The Way of The Rift Mage

by jenny_of_oldstones



Category: Dragon Age (Video Games), Dragon Age: Inquisition
Genre: M/M, Mages (Dragon Age), Rift Magic
Language: English
Status: In-Progress
Published: 2018-12-27
Updated: 2019-03-23
Packaged: 2019-09-28 07:52:02
Rating: Not Rated
Warnings: Creator Chose Not To Use Archive Warnings
Chapters: 3
Words: 3,006
Publisher: archiveofourown.org
Story URL: https://archiveofourown.org/works/17178851
Author URL: https://archiveofourown.org/users/jenny_of_oldstones/pseuds/jenny_of_oldstones
Summary: "The study of rifts is a recent phenomenon, but one that has almost unlimited potential. The rifts, and with them the Veil, represent the very fabric of the world. Those who would master rifts must reconcile their knowledge of magic with how the rifts operate. Each rift must be dissected and studied, and from that accumulation of information, a new college of magical study will be born."A series of vignettes exploring the specialization of one Inquisitor Trevelyan.





	1. Chapter 1

“You wish to specialize in what?” said Josephine.

The Inquisitor sat in an armchair in front of the fireplace in her study. He had a boot kicked up on one knee and reports spread across his lap. Josephine sat at her own desk, which was likewise awash in papers. 

“Rift Magic,” said the Inquisitor. “It’s quite new.”

“I have certainly never heard of it,” said Josephine.

“Hm.”

Josephine narrowed her eyes. That “hm” was the sound the Inquisitor made whenever Josephine made any comment about magic. The Inquisitor was a friend, a dear friend, but he had a way of making outright scorn feel more polite than that little “hm.”

“Is there a particular reason you wish to study this school?” she asked.

“Several reasons,” said Trevelyan.

“I am more than capable of understanding them.”

Treveyan picked up his teacup from where it was balanced on the arm of the chair and took a sip. 

Josephine sighed. She had spent weeks looking into suitable teachers for the Inquisitor as he trained in the higher levels of magic. She had contacted the necromancers of the Grand Necropolis, the Academy of Knight-Enchanters in Val Royeaux, and many other magical fraternities known to be in good social standing that were more than capable of fulfilling the esteemed position of tutor to the Herald. All for nothing, apparently. 

A sudden tripwire snagged in her mind.

“Inquisitor,” she said. “From where did you say this Rift Magic originated?”

“I didn’t.”

The alarm began to ring louder. “It occurs to me that, as limited as my understanding of the arcane arts are, I would have heard of a new school being developed from my sources within the Circle—”

Trevelyan sipped his tea.

“You are learning from the apostates,” said Josephine. “Aren’t you?”

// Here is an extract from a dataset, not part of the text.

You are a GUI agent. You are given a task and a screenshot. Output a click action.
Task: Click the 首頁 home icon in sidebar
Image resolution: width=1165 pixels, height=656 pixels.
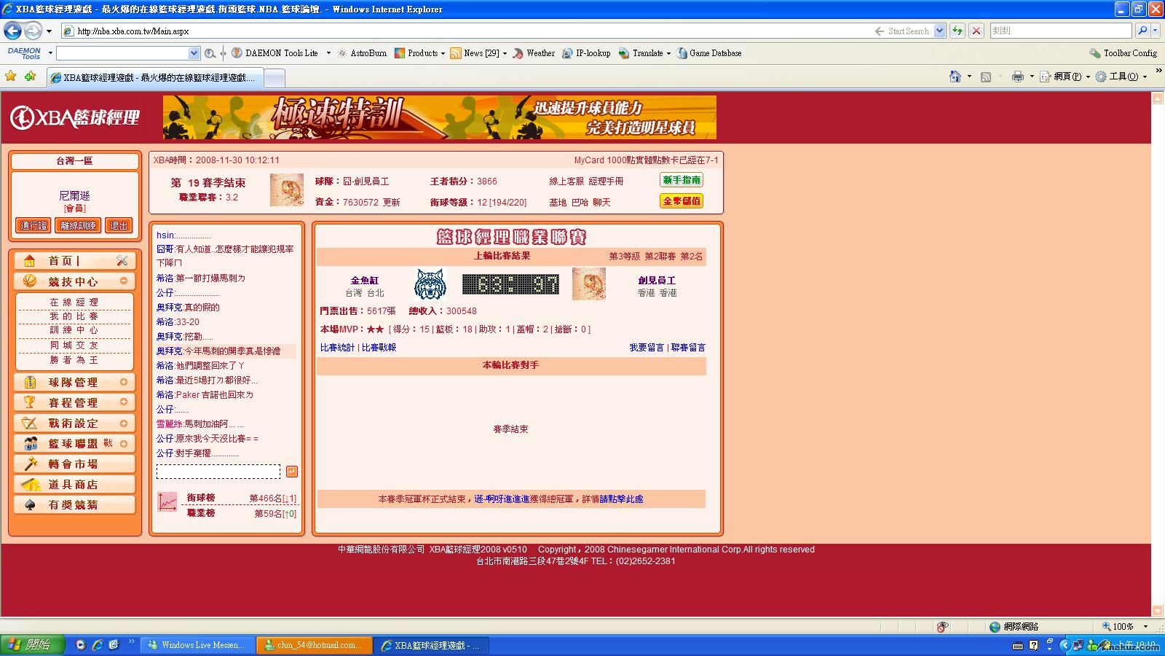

“From my colleagues, yes.”

“The Mage Collective.” 

“Yes.”

“The apostates who are, to this day, in open defiance of the Chantry?”

“The same.”

Josephine heard carnival music playing in her head. For a moment, the rug under her chair seemed to spin.

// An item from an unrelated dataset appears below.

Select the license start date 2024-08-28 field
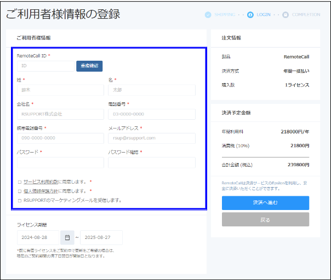click(x=38, y=237)
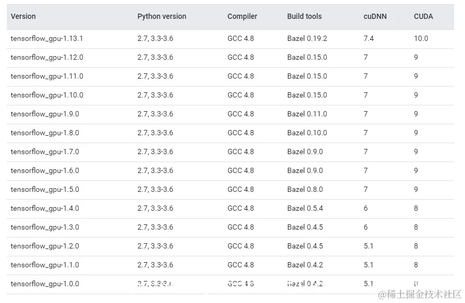This screenshot has height=303, width=465.
Task: Click the Version column header
Action: coord(23,16)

“The Collective has been conducting its own investigation into the phenomena of the rifts,” said Trevelyan. “They have graciously agreed to share their findings and provide me an instructor in Rift Magic. In exchange—”

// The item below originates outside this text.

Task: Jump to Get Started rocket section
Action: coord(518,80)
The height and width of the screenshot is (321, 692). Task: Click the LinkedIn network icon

Trevelyan lifted a sheaf of papers from his knee and set it on Josephine's desk.

“I negotiated on our behalf,” he said. “Their demands are reasonable.”

“Inquisitor, you—” 

The blood was hot under Josephine’s face. She forced herself to breathe until the heat receded. Trevelyan had never been anything but honest with her about who and what he was. He was an apostate, a wanted outlaw under several names, and the man who had brought the mage rebellion to the Inquisition’s doorstep. She was not surprised at all.

“I will need to find a way to embellish this,” she said, picking up the papers. “People will ask.”

“You could tell them the truth.”

“They will arrive at that without my help,” said Josephine. “My duty is to provide you plausible deniability if nothing else, seeing how little you trust me in certain matters.”

The bitterness in her voice was bold of her, and Trevelyan raised an eyebrow in barest acknowledgement.

“At least tell me this Rift Magic is safe,” she said.

“Hm,” said Trevelyan.

 


	2. Chapter 2

“Honestly, you couldn’t have just picked necromancy?” asked Dorian.

Trevelyan stood in front of the mirror, applying powder to his neck and face. He was flushed from the tips of his ears to the middle of his chest with sticky red bite marks all over his shoulders.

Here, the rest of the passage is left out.